ASSIGNMENT:
Keep only the lines of the listing that include the word "green", and copy them.

--

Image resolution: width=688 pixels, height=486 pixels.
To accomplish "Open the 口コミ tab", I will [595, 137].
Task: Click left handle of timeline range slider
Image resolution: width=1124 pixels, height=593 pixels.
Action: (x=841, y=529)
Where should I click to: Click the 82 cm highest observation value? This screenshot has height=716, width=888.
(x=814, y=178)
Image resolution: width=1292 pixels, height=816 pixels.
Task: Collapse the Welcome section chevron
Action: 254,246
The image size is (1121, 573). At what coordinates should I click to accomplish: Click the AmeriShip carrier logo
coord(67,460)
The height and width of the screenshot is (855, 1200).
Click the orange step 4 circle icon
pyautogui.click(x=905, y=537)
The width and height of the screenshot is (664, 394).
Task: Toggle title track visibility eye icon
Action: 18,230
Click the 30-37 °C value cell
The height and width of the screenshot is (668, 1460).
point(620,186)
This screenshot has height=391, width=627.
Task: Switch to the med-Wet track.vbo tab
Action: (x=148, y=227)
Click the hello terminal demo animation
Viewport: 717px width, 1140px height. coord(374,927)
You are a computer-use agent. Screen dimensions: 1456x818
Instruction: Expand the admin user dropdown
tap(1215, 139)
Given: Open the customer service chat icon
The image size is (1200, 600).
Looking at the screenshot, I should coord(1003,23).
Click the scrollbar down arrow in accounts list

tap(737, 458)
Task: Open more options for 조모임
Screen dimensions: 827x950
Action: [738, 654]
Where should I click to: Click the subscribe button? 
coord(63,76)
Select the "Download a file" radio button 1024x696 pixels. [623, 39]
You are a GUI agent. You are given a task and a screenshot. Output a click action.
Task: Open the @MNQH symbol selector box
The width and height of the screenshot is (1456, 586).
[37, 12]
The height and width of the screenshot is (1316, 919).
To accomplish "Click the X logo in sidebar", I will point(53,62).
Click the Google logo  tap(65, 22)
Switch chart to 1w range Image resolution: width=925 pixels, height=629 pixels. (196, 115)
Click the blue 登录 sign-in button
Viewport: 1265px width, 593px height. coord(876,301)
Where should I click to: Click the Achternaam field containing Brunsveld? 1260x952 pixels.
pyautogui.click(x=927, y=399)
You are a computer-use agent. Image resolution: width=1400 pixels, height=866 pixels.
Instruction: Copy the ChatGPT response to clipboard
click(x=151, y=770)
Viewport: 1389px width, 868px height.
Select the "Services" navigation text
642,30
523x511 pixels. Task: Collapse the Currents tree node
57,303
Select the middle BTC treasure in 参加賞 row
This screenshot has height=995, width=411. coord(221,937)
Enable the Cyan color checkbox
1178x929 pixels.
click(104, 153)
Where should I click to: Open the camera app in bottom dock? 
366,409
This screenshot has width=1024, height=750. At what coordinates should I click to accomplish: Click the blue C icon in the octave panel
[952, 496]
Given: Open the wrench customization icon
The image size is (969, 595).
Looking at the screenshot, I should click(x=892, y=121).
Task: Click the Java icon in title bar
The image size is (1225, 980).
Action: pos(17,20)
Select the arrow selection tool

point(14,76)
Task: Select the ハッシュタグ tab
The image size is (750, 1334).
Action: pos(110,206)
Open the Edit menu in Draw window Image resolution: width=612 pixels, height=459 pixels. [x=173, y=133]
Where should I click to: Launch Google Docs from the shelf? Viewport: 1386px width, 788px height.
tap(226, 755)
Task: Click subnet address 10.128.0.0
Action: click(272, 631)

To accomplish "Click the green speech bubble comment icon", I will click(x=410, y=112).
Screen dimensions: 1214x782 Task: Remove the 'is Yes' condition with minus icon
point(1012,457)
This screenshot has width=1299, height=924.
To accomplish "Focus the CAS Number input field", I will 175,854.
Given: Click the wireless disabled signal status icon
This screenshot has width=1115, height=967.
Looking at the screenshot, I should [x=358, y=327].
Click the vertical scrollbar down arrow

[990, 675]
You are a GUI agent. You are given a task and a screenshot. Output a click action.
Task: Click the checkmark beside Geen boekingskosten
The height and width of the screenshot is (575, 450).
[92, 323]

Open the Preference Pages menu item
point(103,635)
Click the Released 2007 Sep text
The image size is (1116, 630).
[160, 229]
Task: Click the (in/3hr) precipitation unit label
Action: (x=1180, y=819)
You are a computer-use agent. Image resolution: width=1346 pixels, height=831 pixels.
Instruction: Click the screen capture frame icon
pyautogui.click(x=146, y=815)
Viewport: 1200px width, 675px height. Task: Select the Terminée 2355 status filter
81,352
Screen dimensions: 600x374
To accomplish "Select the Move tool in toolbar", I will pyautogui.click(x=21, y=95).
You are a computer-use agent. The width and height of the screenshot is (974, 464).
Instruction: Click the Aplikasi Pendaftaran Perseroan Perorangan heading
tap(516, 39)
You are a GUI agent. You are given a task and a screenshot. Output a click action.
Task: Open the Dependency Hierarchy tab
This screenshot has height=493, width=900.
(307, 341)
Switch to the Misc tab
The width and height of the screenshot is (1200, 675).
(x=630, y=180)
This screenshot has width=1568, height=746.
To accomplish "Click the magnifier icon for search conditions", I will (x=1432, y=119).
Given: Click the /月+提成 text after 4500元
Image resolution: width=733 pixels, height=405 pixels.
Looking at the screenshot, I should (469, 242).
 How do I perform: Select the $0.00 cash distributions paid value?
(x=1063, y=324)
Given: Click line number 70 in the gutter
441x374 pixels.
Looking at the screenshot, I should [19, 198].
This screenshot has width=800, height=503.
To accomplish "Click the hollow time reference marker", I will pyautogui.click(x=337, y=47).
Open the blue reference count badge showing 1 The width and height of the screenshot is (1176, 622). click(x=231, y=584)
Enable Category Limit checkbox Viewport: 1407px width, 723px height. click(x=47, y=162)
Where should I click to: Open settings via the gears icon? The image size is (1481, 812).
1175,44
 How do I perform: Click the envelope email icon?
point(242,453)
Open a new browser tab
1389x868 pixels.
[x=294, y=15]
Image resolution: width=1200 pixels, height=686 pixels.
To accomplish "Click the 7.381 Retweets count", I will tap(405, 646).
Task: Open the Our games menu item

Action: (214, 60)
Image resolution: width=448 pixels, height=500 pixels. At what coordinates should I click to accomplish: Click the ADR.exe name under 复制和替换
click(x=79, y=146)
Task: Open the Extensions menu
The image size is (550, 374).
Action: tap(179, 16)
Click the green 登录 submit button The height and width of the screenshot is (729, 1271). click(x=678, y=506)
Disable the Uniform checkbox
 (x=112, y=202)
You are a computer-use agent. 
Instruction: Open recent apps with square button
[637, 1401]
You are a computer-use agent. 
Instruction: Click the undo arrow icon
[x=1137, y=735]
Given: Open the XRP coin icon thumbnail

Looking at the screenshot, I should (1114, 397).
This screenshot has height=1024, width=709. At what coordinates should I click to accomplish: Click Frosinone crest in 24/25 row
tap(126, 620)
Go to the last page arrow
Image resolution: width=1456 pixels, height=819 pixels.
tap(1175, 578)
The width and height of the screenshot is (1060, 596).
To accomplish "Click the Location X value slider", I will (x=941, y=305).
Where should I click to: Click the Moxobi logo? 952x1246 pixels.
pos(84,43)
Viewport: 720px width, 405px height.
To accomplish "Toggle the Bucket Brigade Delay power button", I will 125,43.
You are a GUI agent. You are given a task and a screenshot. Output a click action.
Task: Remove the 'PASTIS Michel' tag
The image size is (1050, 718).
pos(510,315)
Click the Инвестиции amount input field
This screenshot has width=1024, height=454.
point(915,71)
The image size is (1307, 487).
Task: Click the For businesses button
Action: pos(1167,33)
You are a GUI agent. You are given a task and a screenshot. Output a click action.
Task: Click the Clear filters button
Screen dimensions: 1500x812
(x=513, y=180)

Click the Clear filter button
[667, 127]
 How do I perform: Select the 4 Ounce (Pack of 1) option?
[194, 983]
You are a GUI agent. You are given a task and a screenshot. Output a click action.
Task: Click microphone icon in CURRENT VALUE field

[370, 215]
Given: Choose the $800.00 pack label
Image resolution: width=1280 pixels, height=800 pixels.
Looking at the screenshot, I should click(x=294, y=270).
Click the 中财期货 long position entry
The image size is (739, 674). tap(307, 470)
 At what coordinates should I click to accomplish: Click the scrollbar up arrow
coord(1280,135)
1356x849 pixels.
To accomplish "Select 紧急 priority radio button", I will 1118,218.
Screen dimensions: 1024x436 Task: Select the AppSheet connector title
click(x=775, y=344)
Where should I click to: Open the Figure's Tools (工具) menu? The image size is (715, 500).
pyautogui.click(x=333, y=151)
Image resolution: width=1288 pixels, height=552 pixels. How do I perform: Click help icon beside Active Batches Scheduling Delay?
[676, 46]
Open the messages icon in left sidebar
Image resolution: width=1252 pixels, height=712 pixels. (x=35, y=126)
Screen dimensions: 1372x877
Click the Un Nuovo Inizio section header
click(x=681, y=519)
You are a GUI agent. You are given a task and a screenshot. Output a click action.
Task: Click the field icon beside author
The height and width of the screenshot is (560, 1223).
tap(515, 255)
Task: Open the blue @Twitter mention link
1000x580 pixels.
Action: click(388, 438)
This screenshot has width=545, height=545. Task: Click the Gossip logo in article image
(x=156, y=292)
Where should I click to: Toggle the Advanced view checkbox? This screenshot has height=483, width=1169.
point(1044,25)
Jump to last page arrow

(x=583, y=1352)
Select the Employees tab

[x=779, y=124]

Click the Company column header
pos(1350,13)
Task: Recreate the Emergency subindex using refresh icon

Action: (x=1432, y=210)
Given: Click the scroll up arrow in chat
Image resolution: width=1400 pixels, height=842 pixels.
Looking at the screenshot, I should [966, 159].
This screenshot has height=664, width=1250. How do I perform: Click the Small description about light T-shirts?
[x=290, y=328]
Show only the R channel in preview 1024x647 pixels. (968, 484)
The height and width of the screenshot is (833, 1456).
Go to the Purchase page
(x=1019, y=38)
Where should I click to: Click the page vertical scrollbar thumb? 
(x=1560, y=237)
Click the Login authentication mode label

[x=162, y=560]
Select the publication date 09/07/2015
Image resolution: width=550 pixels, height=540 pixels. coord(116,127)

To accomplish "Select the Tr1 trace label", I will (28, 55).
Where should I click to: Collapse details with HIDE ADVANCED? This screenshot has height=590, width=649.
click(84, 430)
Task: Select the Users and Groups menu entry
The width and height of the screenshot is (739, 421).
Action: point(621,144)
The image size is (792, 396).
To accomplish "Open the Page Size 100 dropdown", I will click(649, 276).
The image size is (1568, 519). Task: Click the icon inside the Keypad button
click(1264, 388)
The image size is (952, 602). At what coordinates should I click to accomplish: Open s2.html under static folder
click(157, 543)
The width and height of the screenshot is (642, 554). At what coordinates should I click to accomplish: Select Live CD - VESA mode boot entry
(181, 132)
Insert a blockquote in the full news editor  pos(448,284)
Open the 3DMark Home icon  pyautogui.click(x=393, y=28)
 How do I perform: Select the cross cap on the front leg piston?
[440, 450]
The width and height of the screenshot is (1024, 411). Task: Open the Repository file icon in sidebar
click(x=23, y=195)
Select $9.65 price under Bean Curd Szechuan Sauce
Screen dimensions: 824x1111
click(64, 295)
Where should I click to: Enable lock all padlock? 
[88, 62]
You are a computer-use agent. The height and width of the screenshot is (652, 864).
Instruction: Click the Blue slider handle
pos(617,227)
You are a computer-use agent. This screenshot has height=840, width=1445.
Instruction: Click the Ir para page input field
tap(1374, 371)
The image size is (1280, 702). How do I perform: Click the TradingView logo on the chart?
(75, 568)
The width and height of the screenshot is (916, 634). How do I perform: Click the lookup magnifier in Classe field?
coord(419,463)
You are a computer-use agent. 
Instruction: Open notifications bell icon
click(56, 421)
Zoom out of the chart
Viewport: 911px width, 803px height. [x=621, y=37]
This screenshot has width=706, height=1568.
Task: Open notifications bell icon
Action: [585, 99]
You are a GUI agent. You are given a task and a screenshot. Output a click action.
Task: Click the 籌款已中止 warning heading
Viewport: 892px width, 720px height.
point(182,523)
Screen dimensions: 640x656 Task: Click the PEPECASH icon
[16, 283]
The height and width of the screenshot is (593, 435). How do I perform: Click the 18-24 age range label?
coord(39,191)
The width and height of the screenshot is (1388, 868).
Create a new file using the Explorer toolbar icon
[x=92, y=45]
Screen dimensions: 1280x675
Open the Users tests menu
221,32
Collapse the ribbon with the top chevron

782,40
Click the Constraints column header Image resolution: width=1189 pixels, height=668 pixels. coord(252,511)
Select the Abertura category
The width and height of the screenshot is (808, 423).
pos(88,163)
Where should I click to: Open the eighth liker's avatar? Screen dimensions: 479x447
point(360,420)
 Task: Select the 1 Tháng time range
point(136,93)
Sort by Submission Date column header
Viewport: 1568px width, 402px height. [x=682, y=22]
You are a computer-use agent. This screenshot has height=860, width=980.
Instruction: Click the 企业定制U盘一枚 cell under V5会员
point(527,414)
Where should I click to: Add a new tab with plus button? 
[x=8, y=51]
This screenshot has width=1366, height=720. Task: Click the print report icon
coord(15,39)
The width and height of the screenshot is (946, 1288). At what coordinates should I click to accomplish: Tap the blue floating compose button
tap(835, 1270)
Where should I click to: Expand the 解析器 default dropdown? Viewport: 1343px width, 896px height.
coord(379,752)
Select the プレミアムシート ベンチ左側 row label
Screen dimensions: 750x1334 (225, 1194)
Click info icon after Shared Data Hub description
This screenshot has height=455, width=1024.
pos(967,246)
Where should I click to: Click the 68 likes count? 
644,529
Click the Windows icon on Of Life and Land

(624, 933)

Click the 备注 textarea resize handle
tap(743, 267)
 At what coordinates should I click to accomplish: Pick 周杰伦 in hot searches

--

EXERCISE SOLUTION:
To accomplish "Click the green speech bubble comment icon", I will click(x=410, y=112).
Click the green 登录 submit button The height and width of the screenshot is (729, 1271). click(x=678, y=506)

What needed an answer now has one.